### ABOUT THIS TASK
Exactly reproduce each entry, leaving out nothing.
-- RECORDS PROVIDED follows --
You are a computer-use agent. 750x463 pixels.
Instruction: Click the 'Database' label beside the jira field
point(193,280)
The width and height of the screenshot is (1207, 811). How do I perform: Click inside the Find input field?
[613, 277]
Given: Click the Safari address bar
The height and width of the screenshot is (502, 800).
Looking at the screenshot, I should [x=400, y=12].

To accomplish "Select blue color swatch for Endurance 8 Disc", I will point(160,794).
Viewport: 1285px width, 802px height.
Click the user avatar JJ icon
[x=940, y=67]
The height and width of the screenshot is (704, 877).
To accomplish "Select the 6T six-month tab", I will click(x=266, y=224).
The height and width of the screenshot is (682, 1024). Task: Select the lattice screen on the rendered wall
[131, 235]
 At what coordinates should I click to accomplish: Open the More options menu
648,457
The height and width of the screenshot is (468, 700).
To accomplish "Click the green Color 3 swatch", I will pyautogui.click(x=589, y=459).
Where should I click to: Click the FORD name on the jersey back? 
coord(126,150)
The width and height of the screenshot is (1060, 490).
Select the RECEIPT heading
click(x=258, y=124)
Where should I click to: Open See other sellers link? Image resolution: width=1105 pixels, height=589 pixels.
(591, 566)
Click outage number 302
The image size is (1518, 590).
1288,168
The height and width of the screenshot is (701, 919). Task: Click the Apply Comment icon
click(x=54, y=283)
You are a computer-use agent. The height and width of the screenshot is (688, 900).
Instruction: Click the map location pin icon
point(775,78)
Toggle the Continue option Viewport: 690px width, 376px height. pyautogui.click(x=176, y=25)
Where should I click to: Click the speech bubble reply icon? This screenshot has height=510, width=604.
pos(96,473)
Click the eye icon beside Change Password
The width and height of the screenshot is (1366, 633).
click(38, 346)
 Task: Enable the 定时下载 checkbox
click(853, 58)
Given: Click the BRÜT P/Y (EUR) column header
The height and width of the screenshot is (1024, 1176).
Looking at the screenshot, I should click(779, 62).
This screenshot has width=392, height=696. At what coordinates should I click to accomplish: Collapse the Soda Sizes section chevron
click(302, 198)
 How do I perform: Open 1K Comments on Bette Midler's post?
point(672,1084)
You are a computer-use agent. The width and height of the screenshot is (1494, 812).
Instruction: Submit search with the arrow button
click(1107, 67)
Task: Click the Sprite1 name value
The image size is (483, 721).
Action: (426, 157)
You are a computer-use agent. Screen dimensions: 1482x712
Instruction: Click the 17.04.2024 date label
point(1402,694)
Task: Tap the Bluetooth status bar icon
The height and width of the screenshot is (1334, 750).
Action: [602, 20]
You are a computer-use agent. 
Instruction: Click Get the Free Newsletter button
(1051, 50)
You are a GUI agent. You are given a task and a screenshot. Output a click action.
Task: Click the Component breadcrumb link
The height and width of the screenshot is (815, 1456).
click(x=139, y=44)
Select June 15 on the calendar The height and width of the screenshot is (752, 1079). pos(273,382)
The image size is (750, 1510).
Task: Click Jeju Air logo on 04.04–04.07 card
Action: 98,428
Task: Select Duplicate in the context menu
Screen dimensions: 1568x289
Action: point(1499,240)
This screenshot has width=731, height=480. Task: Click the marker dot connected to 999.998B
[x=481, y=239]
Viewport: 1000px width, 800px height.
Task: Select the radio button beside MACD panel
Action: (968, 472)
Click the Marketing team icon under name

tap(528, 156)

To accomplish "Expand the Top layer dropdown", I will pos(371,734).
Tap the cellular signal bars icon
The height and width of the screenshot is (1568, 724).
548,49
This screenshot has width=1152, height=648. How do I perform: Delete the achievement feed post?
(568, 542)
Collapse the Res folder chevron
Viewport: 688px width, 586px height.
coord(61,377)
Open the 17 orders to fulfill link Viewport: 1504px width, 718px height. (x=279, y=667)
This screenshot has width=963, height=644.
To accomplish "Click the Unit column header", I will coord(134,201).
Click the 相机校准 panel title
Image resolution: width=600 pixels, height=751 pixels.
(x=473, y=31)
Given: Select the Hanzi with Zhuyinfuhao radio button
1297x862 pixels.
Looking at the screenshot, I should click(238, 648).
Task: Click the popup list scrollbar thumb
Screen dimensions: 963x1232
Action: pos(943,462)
-- RECORDS PROVIDED concluded --
### RESPONSE
You are a computer-use agent. 750x463 pixels.
Instruction: Click the 'Database' label beside the jira field
point(193,280)
The width and height of the screenshot is (1207, 811). How do I perform: Click inside the Find input field?
[613, 277]
Given: Click the Safari address bar
The height and width of the screenshot is (502, 800).
Looking at the screenshot, I should [x=400, y=12].

To accomplish "Select blue color swatch for Endurance 8 Disc", I will point(160,794).
Viewport: 1285px width, 802px height.
Click the user avatar JJ icon
[x=940, y=67]
The height and width of the screenshot is (704, 877).
To accomplish "Select the 6T six-month tab", I will click(x=266, y=224).
The height and width of the screenshot is (682, 1024). Task: Select the lattice screen on the rendered wall
[131, 235]
 At what coordinates should I click to accomplish: Open the More options menu
648,457
The height and width of the screenshot is (468, 700).
To accomplish "Click the green Color 3 swatch", I will pyautogui.click(x=589, y=459).
Where should I click to: Click the FORD name on the jersey back? 
coord(126,150)
The width and height of the screenshot is (1060, 490).
Select the RECEIPT heading
click(x=258, y=124)
Where should I click to: Open See other sellers link? Image resolution: width=1105 pixels, height=589 pixels.
(591, 566)
Click outage number 302
The image size is (1518, 590).
1288,168
The height and width of the screenshot is (701, 919). Task: Click the Apply Comment icon
click(x=54, y=283)
You are a computer-use agent. The height and width of the screenshot is (688, 900).
Instruction: Click the map location pin icon
point(775,78)
Toggle the Continue option Viewport: 690px width, 376px height. pyautogui.click(x=176, y=25)
Where should I click to: Click the speech bubble reply icon? This screenshot has height=510, width=604.
pos(96,473)
Click the eye icon beside Change Password
The width and height of the screenshot is (1366, 633).
click(38, 346)
 Task: Enable the 定时下载 checkbox
click(853, 58)
Given: Click the BRÜT P/Y (EUR) column header
The height and width of the screenshot is (1024, 1176).
Looking at the screenshot, I should click(779, 62).
This screenshot has width=392, height=696. At what coordinates should I click to accomplish: Collapse the Soda Sizes section chevron
click(302, 198)
 How do I perform: Open 1K Comments on Bette Midler's post?
point(672,1084)
You are a computer-use agent. The width and height of the screenshot is (1494, 812).
Instruction: Submit search with the arrow button
click(1107, 67)
Task: Click the Sprite1 name value
The image size is (483, 721).
Action: (426, 157)
You are a computer-use agent. Screen dimensions: 1482x712
Instruction: Click the 17.04.2024 date label
point(1402,694)
Task: Tap the Bluetooth status bar icon
The height and width of the screenshot is (1334, 750).
Action: [602, 20]
You are a computer-use agent. 
Instruction: Click Get the Free Newsletter button
(1051, 50)
You are a GUI agent. You are given a task and a screenshot. Output a click action.
Task: Click the Component breadcrumb link
The height and width of the screenshot is (815, 1456).
click(x=139, y=44)
Select June 15 on the calendar The height and width of the screenshot is (752, 1079). pos(273,382)
The image size is (750, 1510).
Task: Click Jeju Air logo on 04.04–04.07 card
Action: 98,428
Task: Select Duplicate in the context menu
Screen dimensions: 1568x289
Action: point(1499,240)
This screenshot has width=731, height=480. Task: Click the marker dot connected to 999.998B
[x=481, y=239]
Viewport: 1000px width, 800px height.
Task: Select the radio button beside MACD panel
Action: (968, 472)
Click the Marketing team icon under name

tap(528, 156)

To accomplish "Expand the Top layer dropdown", I will pos(371,734).
Tap the cellular signal bars icon
The height and width of the screenshot is (1568, 724).
548,49
This screenshot has width=1152, height=648. How do I perform: Delete the achievement feed post?
(568, 542)
Collapse the Res folder chevron
Viewport: 688px width, 586px height.
coord(61,377)
Open the 17 orders to fulfill link Viewport: 1504px width, 718px height. (x=279, y=667)
This screenshot has width=963, height=644.
To accomplish "Click the Unit column header", I will coord(134,201).
Click the 相机校准 panel title
Image resolution: width=600 pixels, height=751 pixels.
(x=473, y=31)
Given: Select the Hanzi with Zhuyinfuhao radio button
1297x862 pixels.
Looking at the screenshot, I should click(238, 648).
Task: Click the popup list scrollbar thumb
Screen dimensions: 963x1232
Action: pos(943,462)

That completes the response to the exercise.